Já do outro lado, em mesmo destaque no cabeçalho, há a reprodução de um trecho do ofício de Manuel Zeferino dos Santos, então presidente da Província de Pernambuco, de 12 de junho de 1833, referente às preocupações com a formação racial da Guarda Nacional, que dizia: "O Povo do Brasil é composto de Classes heterogêneas, e debalde as Leis intentem misturá-las, ou confundi-las sempre alguma há de procurar, e tender a separar-se das outras, e eis um motivo a mais para a eleição recair nas classes mais numerosas".
O jornal, então, cumpria a função de reforçar a igualdade de direitos defendida na lei maior do país, contra a tentativa de estratificação baseada na cor dos indivíduos. Estava em questão naquele momento a ocupação de cargos na Guarda Nacional e o temor de que homens negros chegassem a funções de comando na instituição.
Assim como O Homem de Cor, outros veículos negros do mesmo período repercutiram a pauta do respeito à lei e da igualdade no acesso às instituições do Império, com relatos de situações em que cidadãos foram preteridos por conta da cor da sua pele.
As notícias trazidas nos jornais da imprensa negra revelam a resistência das elites brasileiras em conviver com a ascensão dos negros por meio da atuação profissional, mesmo para os libertos e para aqueles que demonstravam competência e compromisso com a nação.
Em 2023, as páginas de jornais precisam ser preenchidas com argumentos da importância de se combater o racismo e a desigualdade racial com o respeito à Constituição Brasileira e o acesso de pessoas negras aos espaços de poder e decisão no país, seja em mandatos eletivos, em cargos de confiança na administração pública ou em posições estratégicas para reverter a estruturas sociais e econômicas sustentadas pelo racismo..

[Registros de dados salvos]
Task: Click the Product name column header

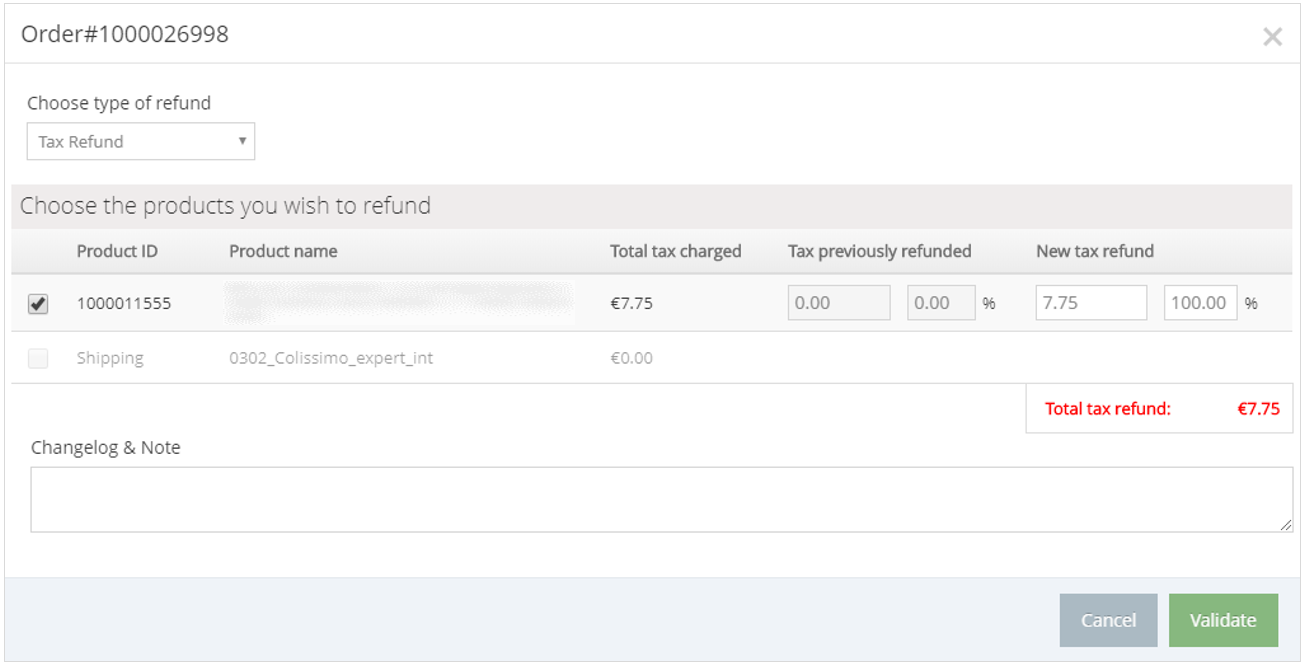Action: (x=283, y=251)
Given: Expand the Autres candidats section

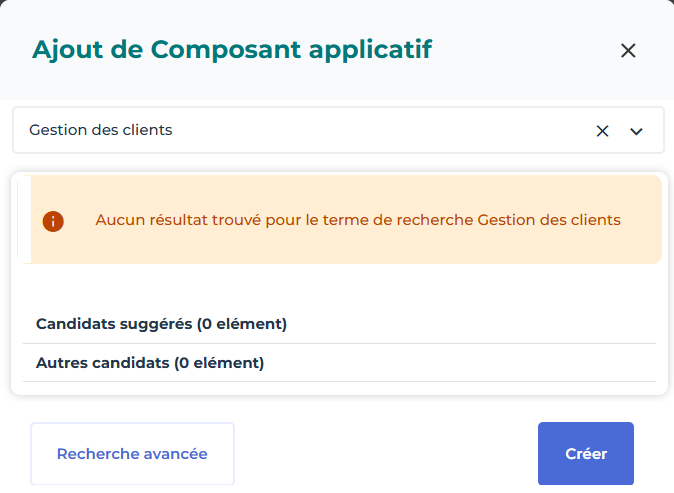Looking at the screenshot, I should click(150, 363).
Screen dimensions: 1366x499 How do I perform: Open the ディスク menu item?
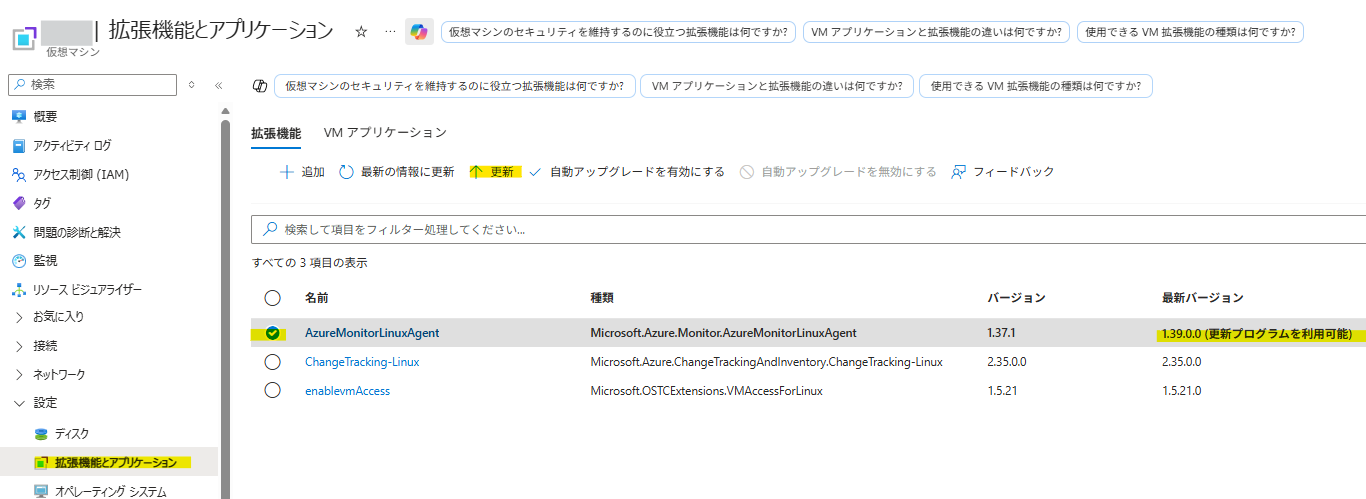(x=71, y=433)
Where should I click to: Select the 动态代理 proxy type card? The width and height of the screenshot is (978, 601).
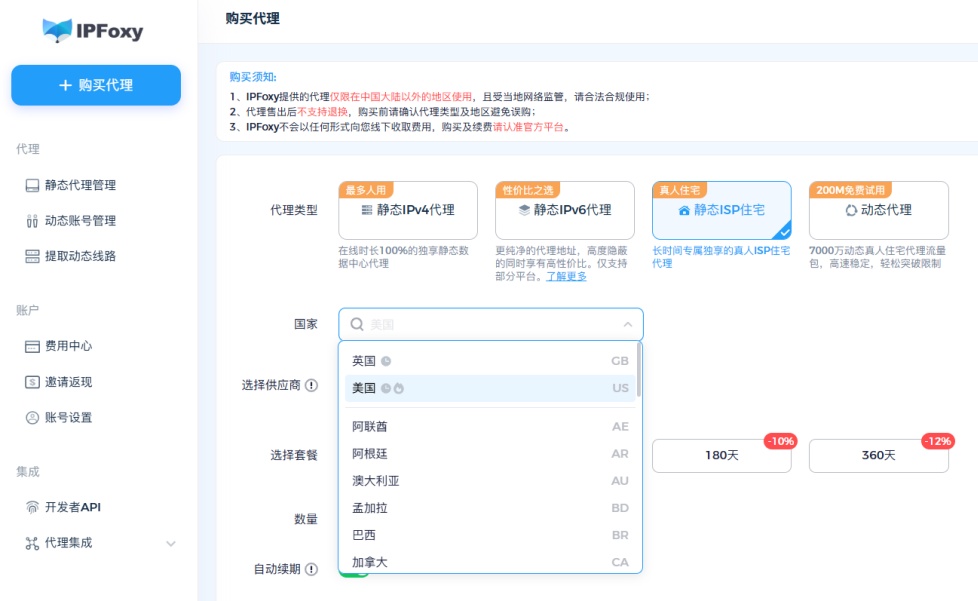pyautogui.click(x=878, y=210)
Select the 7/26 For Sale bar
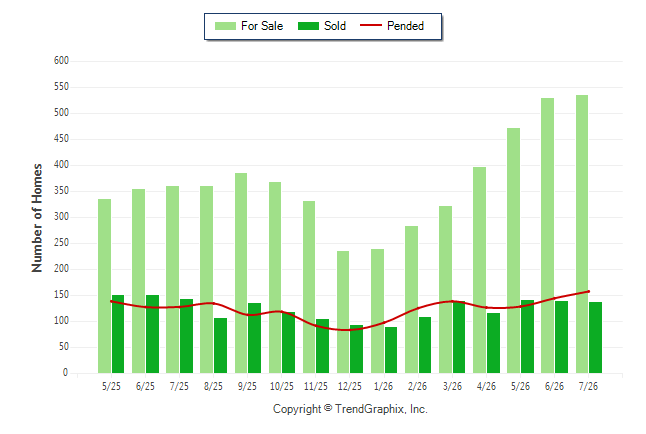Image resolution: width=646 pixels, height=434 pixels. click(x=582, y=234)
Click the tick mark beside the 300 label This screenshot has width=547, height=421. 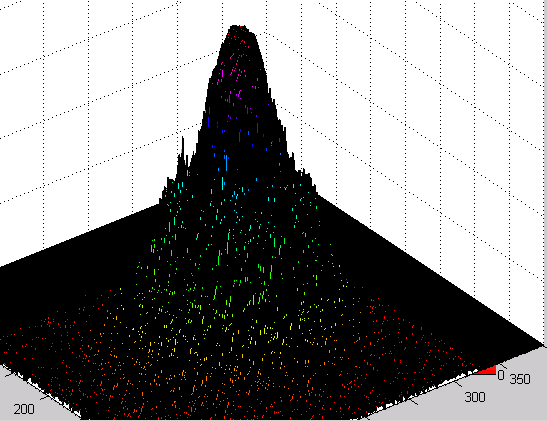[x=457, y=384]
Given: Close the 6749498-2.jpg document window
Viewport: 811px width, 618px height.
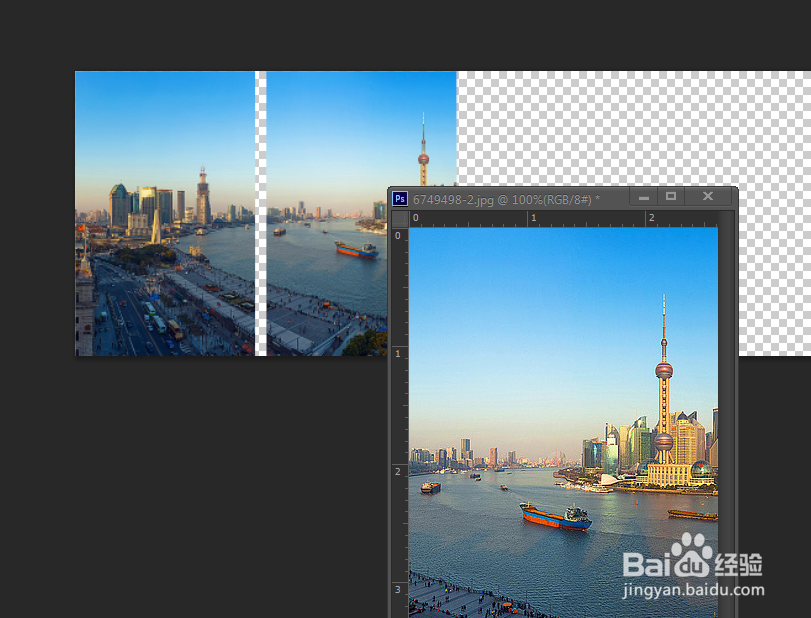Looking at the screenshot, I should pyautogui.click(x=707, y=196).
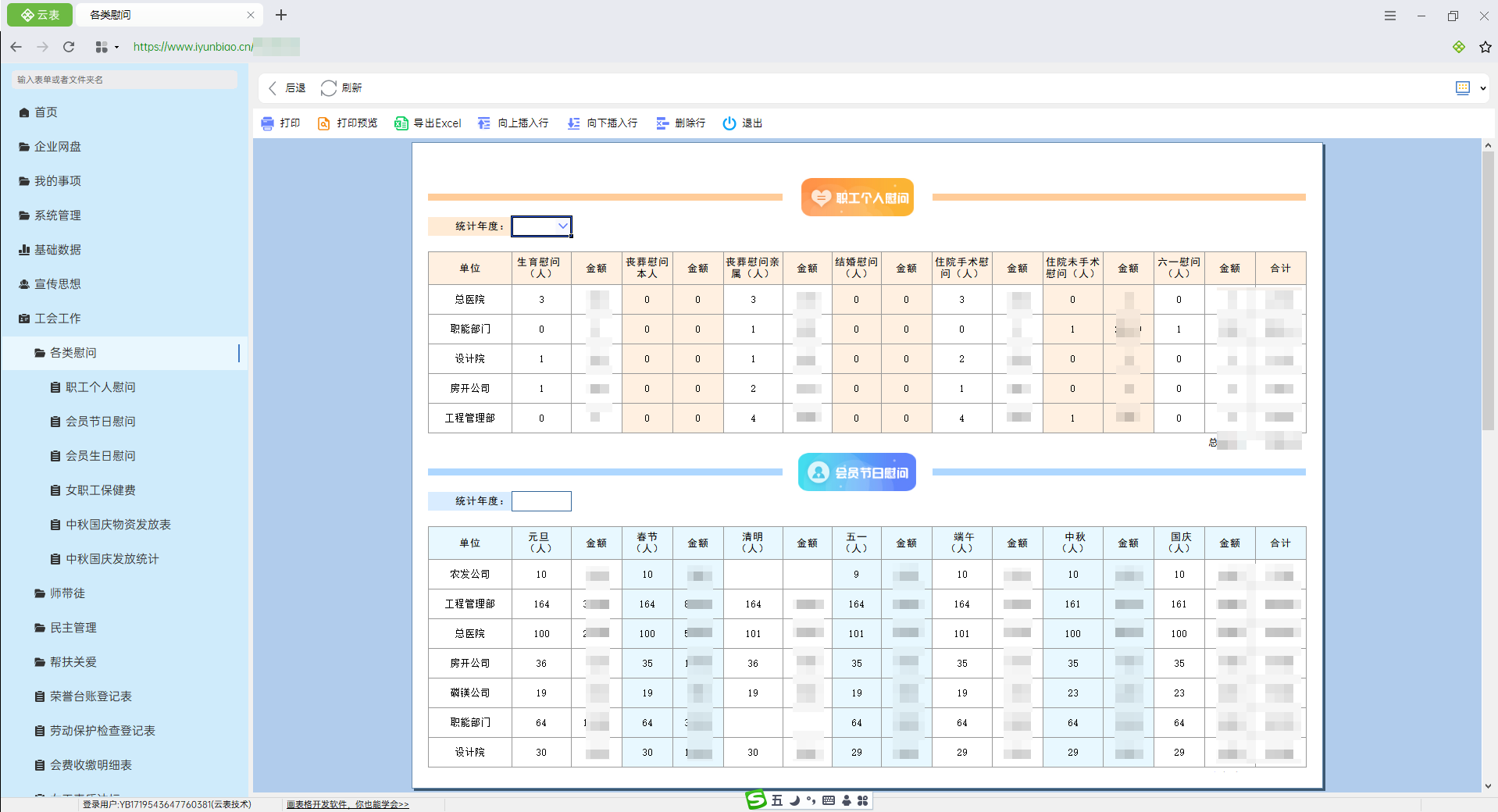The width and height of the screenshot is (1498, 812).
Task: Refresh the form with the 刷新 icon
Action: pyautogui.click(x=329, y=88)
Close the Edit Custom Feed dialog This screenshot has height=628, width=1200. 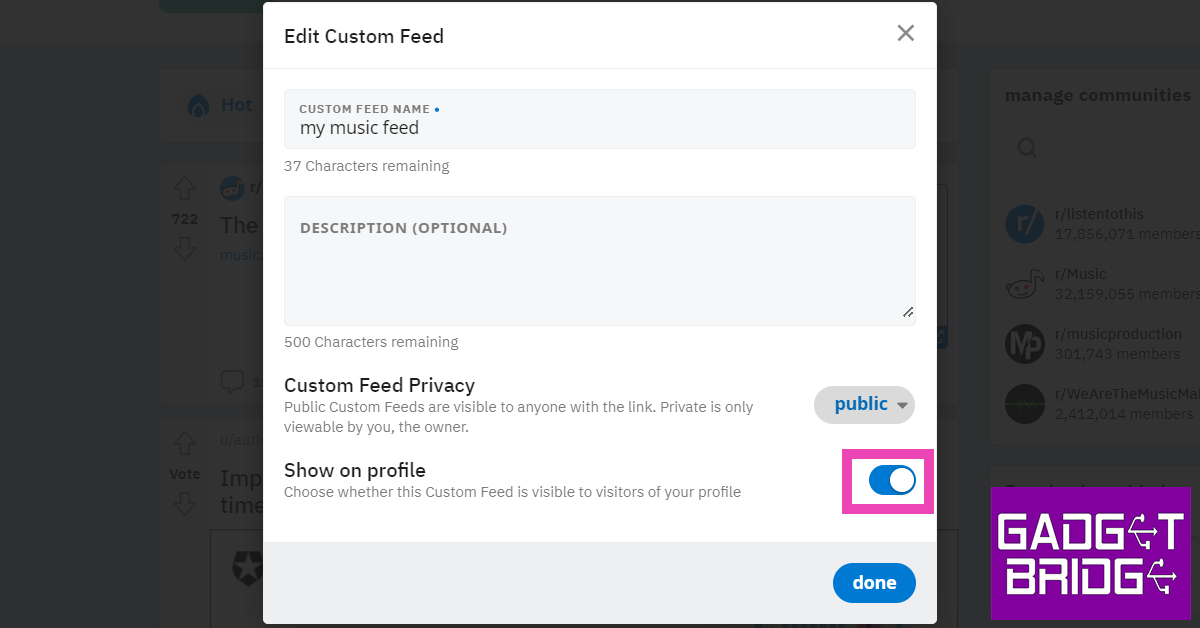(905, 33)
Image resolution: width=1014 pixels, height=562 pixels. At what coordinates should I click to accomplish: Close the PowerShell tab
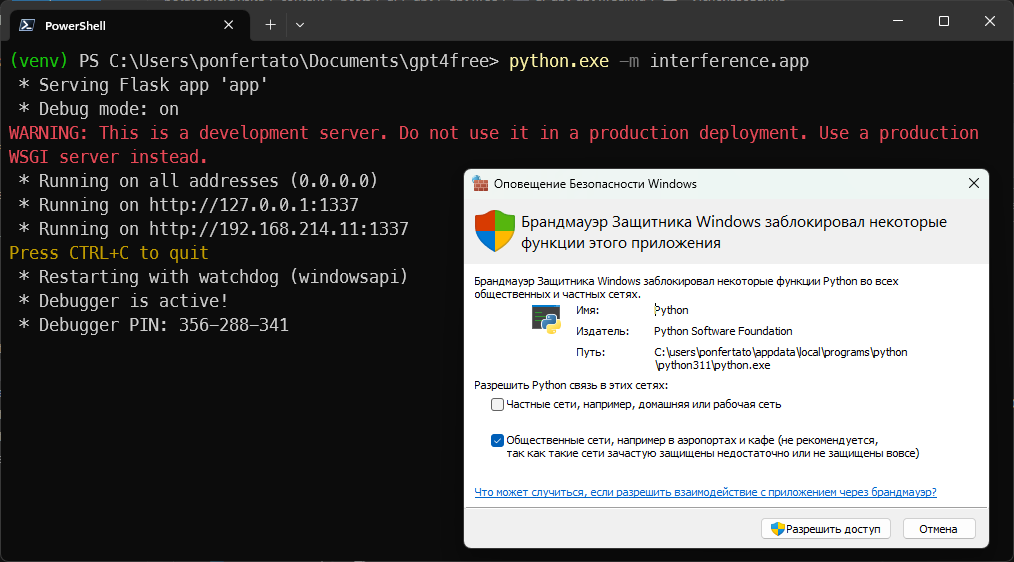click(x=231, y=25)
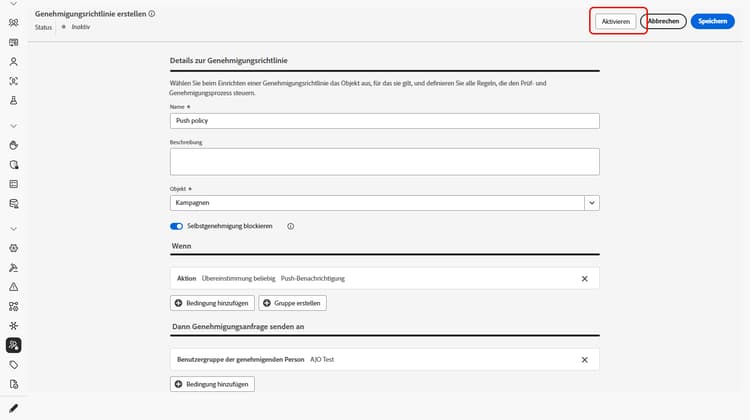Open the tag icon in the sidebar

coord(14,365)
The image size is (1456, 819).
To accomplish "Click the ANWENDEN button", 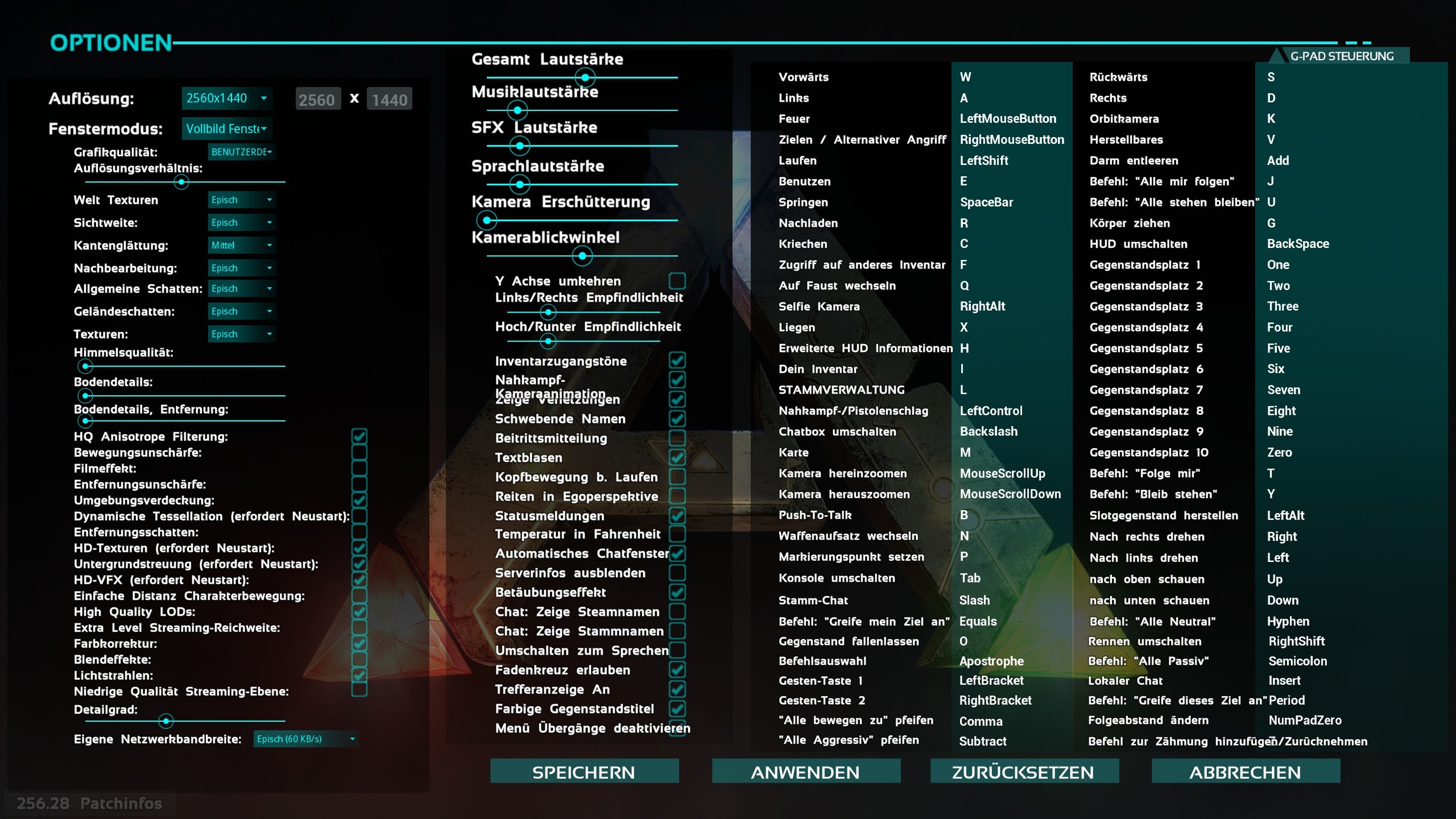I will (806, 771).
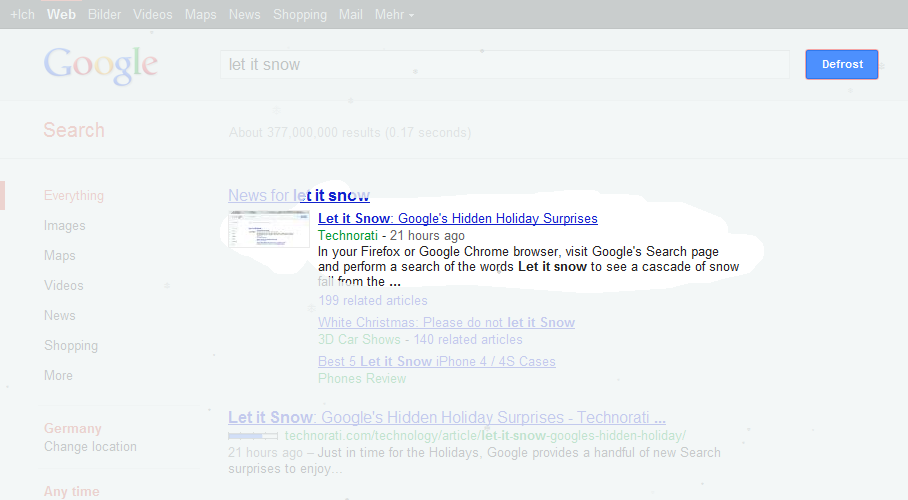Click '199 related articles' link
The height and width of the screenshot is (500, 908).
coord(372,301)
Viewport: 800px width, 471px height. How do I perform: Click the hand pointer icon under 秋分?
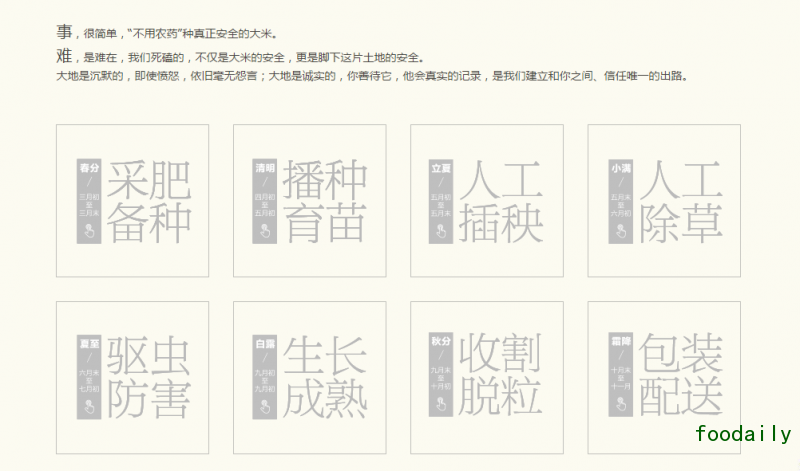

Enunciado da tarefa:
Você pode dar continuidade ao texto sobre a imprensa negra e a igualdade racial no Brasil a partir da última frase apresentada? A listagem é um material separado, sem relação com o texto.

Resposta da tarefa:
A necessidade de campanhas pela indicação de uma mulher negra ao STF e a oposição de grupos, inclusive da esquerda, a essa medida reparadora, infelizmente, informa que essa e outras reivindicações da imprensa negra ainda não foram superadas pela democracia brasileira.
Passados 190 anos de história da imprensa negra, ainda precisamos ocupar os jornais para falar de direitos básicos, de alertar contra a violência física e de denunciar as práticas institucionais para barrar a liberdade e a cidadania das pessoas negras no Brasil.
Vozes de Liberdade aos longo da história
A boa notícia é que a existência de experiências de jornalismo negro desde 1833, o fortalecimento dessas práticas ao longo do século 20 e a consolidação das mídias negras na era digital demonstram o empenho das pessoas negras no Brasil de enfrentar todas as barreiras impostas e utilizar as ferramentas de comunicação para ecoar ideais de liberdade e cidadania e exigir direitos.
Neste sentido, vale destacar que ainda em 1798, homens pardos e pretos, livres e libertos, trabalhadores explorados, produziram folhetos para fazer circular ideias radicais de igualdade e pelo fim da escravidão.
"Animai-vos povo bahiense, que está por chegar o tempo feliz da nossa liberdade: o tempo em que seremos todos irmãos, tempo em que seremos todos iguais", Boletim Sedicioso, Revolta de Búzios, Salvador, 1798.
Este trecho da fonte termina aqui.